# [PROBLEM]
Count the lines of the material below that contain the word "named" and reply with only that number. Case counts.

# [DATASET RECORDS]
## Start

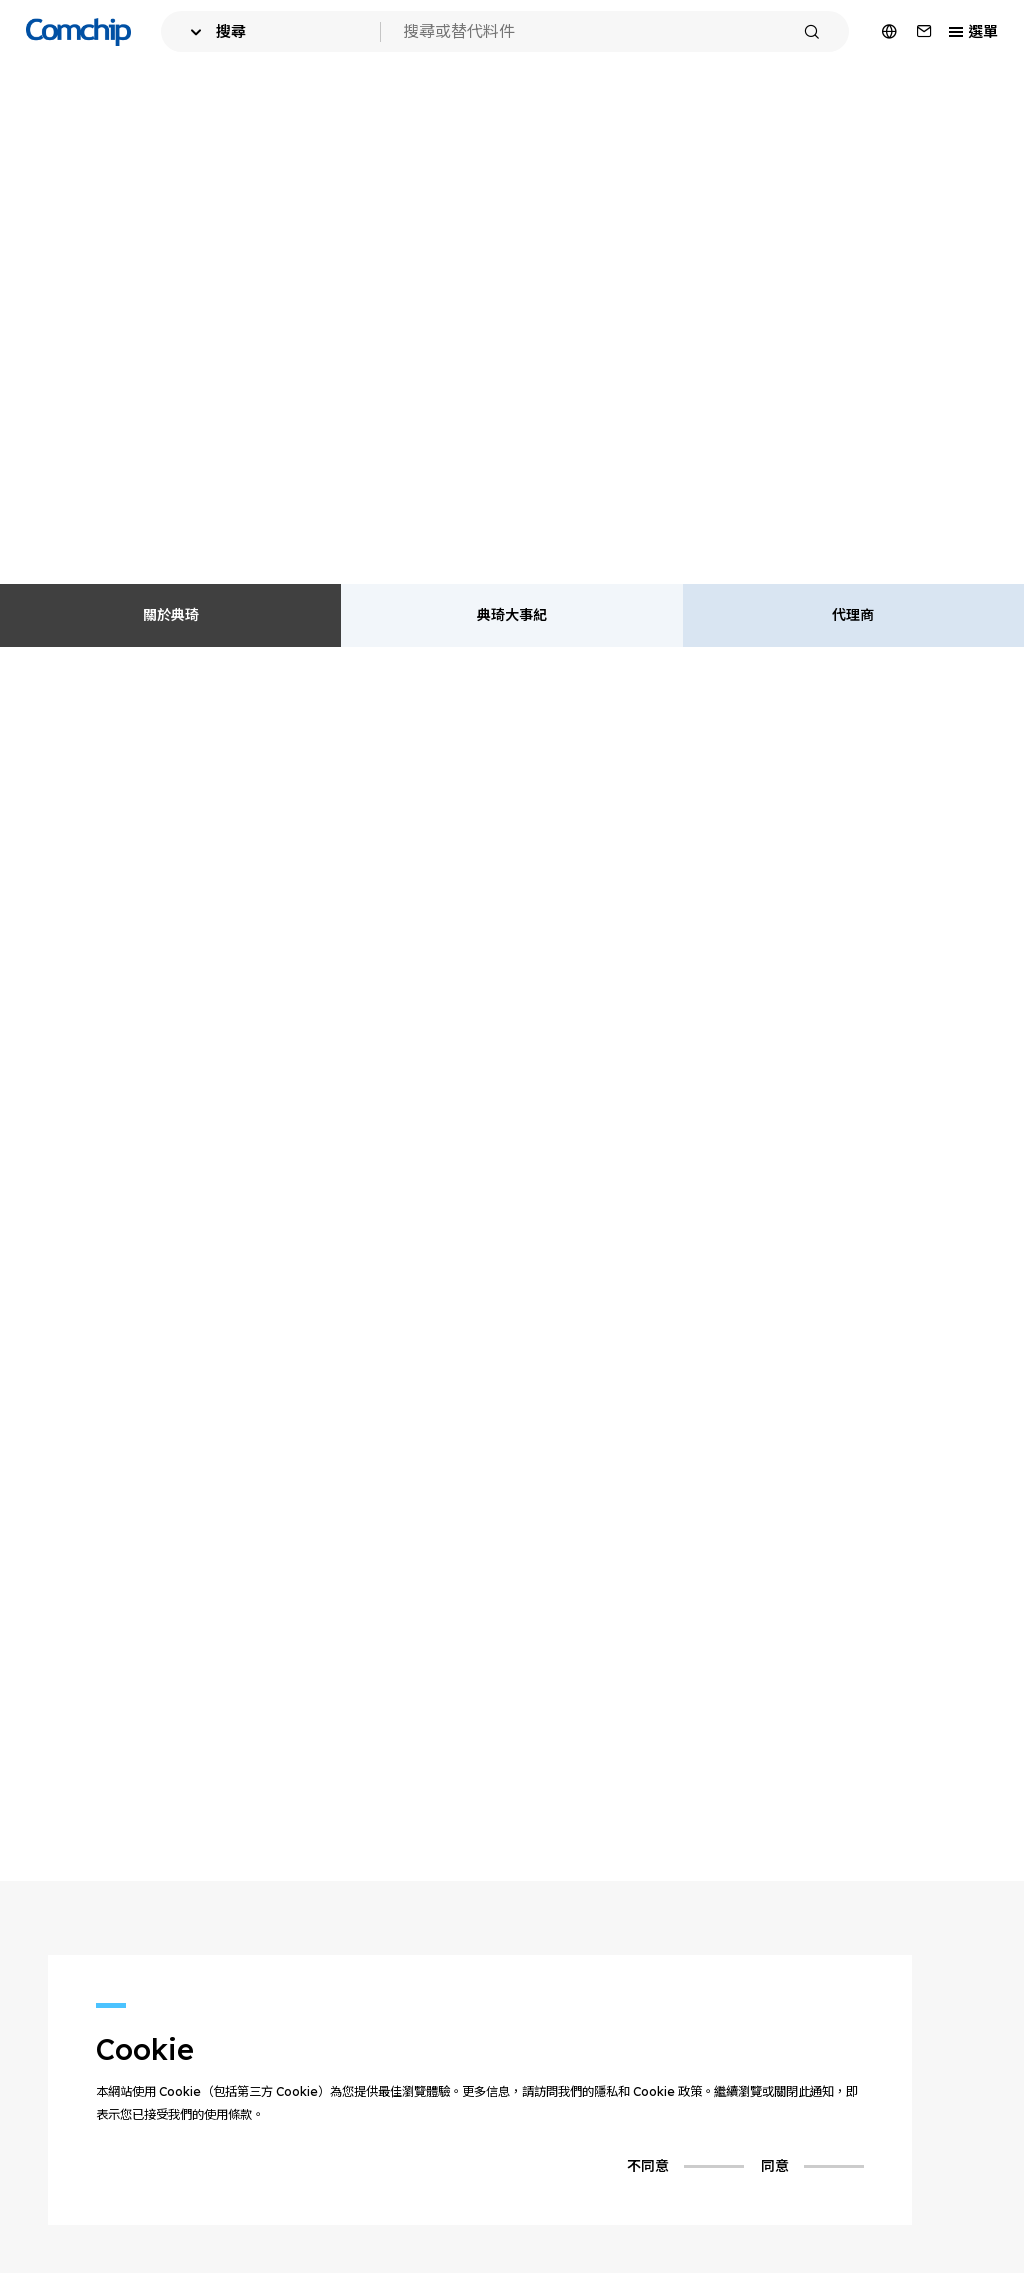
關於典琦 (171, 615)
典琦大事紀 (512, 615)
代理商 (853, 615)
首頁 (40, 97)
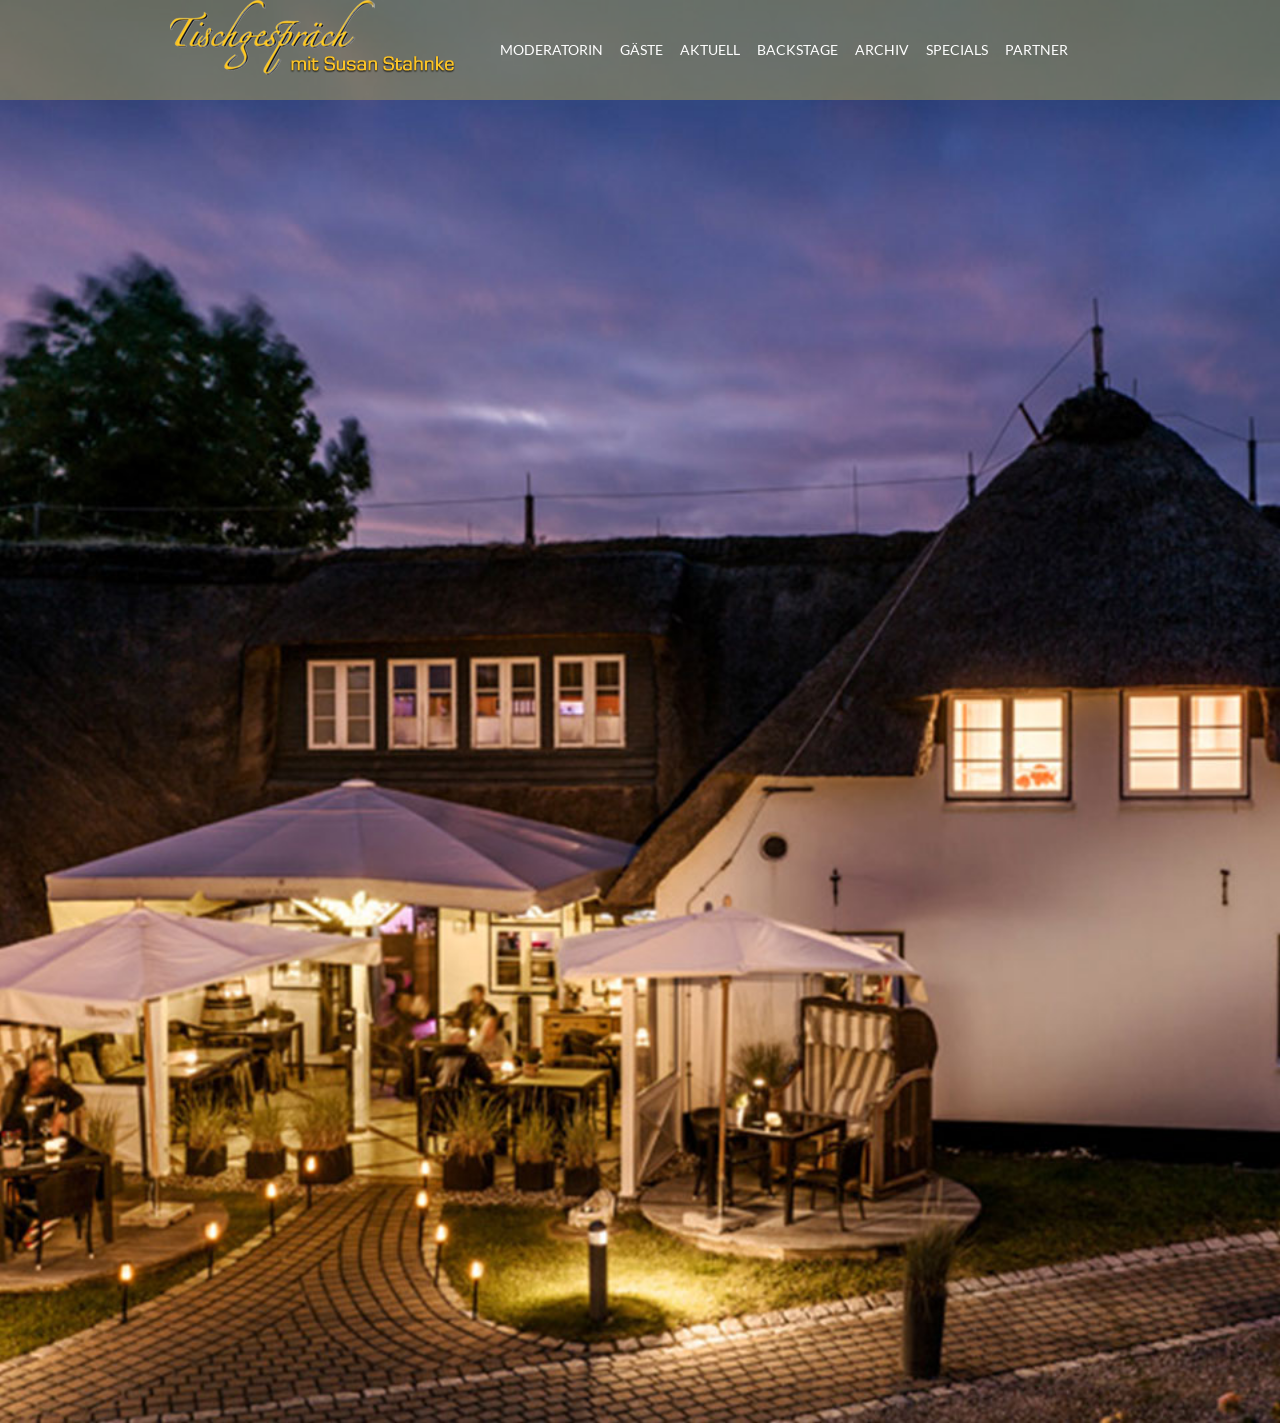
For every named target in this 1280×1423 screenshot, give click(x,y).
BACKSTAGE (797, 49)
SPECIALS (957, 49)
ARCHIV (882, 49)
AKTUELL (710, 49)
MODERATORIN (551, 49)
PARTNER (1036, 49)
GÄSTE (641, 49)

## End

# [SOLUTION FOR THIS EXERCISE]
1